> _Stored data_:
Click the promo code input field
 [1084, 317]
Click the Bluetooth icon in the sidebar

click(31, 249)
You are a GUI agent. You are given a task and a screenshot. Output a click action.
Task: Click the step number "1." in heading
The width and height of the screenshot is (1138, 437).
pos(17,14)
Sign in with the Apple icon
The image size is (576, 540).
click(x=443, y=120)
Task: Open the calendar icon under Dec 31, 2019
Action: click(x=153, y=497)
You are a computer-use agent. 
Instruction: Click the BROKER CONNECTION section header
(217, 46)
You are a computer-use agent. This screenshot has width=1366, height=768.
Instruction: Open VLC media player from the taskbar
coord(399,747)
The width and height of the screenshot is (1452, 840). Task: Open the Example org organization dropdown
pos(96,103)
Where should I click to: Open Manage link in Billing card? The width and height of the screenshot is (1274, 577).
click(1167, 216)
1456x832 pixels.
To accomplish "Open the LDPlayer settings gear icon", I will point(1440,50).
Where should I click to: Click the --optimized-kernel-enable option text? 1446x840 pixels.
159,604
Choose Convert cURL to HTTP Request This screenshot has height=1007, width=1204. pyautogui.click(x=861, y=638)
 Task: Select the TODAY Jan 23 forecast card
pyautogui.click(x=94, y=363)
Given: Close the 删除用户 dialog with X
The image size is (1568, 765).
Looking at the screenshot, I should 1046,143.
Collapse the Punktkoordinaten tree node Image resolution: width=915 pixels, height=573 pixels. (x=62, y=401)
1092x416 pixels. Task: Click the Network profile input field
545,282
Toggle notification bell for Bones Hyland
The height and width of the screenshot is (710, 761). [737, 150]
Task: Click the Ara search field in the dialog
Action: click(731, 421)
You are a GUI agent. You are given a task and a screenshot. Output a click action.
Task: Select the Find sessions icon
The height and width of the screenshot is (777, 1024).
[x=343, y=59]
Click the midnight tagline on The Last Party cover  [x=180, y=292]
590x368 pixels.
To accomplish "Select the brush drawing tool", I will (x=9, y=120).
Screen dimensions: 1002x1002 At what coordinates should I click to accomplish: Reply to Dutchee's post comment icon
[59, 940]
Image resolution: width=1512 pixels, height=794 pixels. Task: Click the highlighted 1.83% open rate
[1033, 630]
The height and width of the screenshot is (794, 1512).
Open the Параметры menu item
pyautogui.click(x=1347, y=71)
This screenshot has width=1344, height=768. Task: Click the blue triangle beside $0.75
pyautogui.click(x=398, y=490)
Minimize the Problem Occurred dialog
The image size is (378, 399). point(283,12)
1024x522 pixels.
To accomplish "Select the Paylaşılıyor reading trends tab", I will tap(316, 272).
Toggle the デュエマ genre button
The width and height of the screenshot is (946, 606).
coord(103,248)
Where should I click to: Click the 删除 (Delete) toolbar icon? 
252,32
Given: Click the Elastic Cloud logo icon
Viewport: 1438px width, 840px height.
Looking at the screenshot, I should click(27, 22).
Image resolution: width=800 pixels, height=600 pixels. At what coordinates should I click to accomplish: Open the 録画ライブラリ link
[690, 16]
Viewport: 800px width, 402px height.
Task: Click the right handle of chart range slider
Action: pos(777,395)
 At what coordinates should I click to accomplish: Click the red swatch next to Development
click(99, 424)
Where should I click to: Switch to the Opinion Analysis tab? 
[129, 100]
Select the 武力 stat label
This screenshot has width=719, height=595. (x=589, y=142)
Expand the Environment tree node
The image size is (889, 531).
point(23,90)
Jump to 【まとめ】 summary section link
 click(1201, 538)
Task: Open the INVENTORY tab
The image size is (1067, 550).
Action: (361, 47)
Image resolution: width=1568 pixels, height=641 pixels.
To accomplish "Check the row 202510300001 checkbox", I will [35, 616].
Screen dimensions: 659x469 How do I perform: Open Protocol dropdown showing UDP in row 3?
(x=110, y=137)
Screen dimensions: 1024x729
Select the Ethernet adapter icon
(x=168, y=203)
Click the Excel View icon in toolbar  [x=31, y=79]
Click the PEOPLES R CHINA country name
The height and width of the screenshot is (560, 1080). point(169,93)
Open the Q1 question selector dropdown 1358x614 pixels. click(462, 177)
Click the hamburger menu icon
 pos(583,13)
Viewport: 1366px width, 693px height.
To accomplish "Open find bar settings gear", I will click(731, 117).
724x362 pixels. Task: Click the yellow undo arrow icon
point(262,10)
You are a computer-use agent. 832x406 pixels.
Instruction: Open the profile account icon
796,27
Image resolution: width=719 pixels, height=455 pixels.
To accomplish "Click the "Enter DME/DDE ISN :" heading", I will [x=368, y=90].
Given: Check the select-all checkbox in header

> _WHAT IS NEEDED_:
Set down every entry once more, exactly as it was written above.

> _TASK SOLUTION_:
Click the promo code input field
 [1084, 317]
Click the Bluetooth icon in the sidebar

click(31, 249)
You are a GUI agent. You are given a task and a screenshot. Output a click action.
Task: Click the step number "1." in heading
The width and height of the screenshot is (1138, 437).
pos(17,14)
Sign in with the Apple icon
The image size is (576, 540).
click(x=443, y=120)
Task: Open the calendar icon under Dec 31, 2019
Action: click(x=153, y=497)
You are a computer-use agent. 
Instruction: Click the BROKER CONNECTION section header
(217, 46)
You are a computer-use agent. This screenshot has width=1366, height=768.
Instruction: Open VLC media player from the taskbar
coord(399,747)
The width and height of the screenshot is (1452, 840). Task: Open the Example org organization dropdown
pos(96,103)
Where should I click to: Open Manage link in Billing card? The width and height of the screenshot is (1274, 577).
click(1167, 216)
1456x832 pixels.
To accomplish "Open the LDPlayer settings gear icon", I will point(1440,50).
Where should I click to: Click the --optimized-kernel-enable option text? 1446x840 pixels.
159,604
Choose Convert cURL to HTTP Request This screenshot has height=1007, width=1204. pyautogui.click(x=861, y=638)
 Task: Select the TODAY Jan 23 forecast card
pyautogui.click(x=94, y=363)
Given: Close the 删除用户 dialog with X
The image size is (1568, 765).
Looking at the screenshot, I should 1046,143.
Collapse the Punktkoordinaten tree node Image resolution: width=915 pixels, height=573 pixels. (x=62, y=401)
1092x416 pixels. Task: Click the Network profile input field
545,282
Toggle notification bell for Bones Hyland
The height and width of the screenshot is (710, 761). [737, 150]
Task: Click the Ara search field in the dialog
Action: click(731, 421)
You are a GUI agent. You are given a task and a screenshot. Output a click action.
Task: Select the Find sessions icon
The height and width of the screenshot is (777, 1024).
[x=343, y=59]
Click the midnight tagline on The Last Party cover  [x=180, y=292]
590x368 pixels.
To accomplish "Select the brush drawing tool", I will (x=9, y=120).
Screen dimensions: 1002x1002 At what coordinates should I click to accomplish: Reply to Dutchee's post comment icon
[59, 940]
Image resolution: width=1512 pixels, height=794 pixels. Task: Click the highlighted 1.83% open rate
[1033, 630]
The height and width of the screenshot is (794, 1512).
Open the Параметры menu item
pyautogui.click(x=1347, y=71)
This screenshot has width=1344, height=768. Task: Click the blue triangle beside $0.75
pyautogui.click(x=398, y=490)
Minimize the Problem Occurred dialog
The image size is (378, 399). point(283,12)
1024x522 pixels.
To accomplish "Select the Paylaşılıyor reading trends tab", I will tap(316, 272).
Toggle the デュエマ genre button
The width and height of the screenshot is (946, 606).
coord(103,248)
Where should I click to: Click the 删除 (Delete) toolbar icon? 
252,32
Given: Click the Elastic Cloud logo icon
Viewport: 1438px width, 840px height.
Looking at the screenshot, I should click(27, 22).
Image resolution: width=800 pixels, height=600 pixels. At what coordinates should I click to accomplish: Open the 録画ライブラリ link
[690, 16]
Viewport: 800px width, 402px height.
Task: Click the right handle of chart range slider
Action: pos(777,395)
 At what coordinates should I click to accomplish: Click the red swatch next to Development
click(99, 424)
Where should I click to: Switch to the Opinion Analysis tab? 
[129, 100]
Select the 武力 stat label
This screenshot has width=719, height=595. (x=589, y=142)
Expand the Environment tree node
The image size is (889, 531).
point(23,90)
Jump to 【まとめ】 summary section link
 click(1201, 538)
Task: Open the INVENTORY tab
The image size is (1067, 550).
Action: (361, 47)
Image resolution: width=1568 pixels, height=641 pixels.
To accomplish "Check the row 202510300001 checkbox", I will [35, 616].
Screen dimensions: 659x469 How do I perform: Open Protocol dropdown showing UDP in row 3?
(x=110, y=137)
Screen dimensions: 1024x729
Select the Ethernet adapter icon
(x=168, y=203)
Click the Excel View icon in toolbar  [x=31, y=79]
Click the PEOPLES R CHINA country name
The height and width of the screenshot is (560, 1080). point(169,93)
Open the Q1 question selector dropdown 1358x614 pixels. click(462, 177)
Click the hamburger menu icon
 pos(583,13)
Viewport: 1366px width, 693px height.
To accomplish "Open find bar settings gear", I will click(731, 117).
724x362 pixels. Task: Click the yellow undo arrow icon
point(262,10)
You are a computer-use agent. 832x406 pixels.
Instruction: Open the profile account icon
796,27
Image resolution: width=719 pixels, height=455 pixels.
To accomplish "Click the "Enter DME/DDE ISN :" heading", I will [x=368, y=90].
Given: Check the select-all checkbox in header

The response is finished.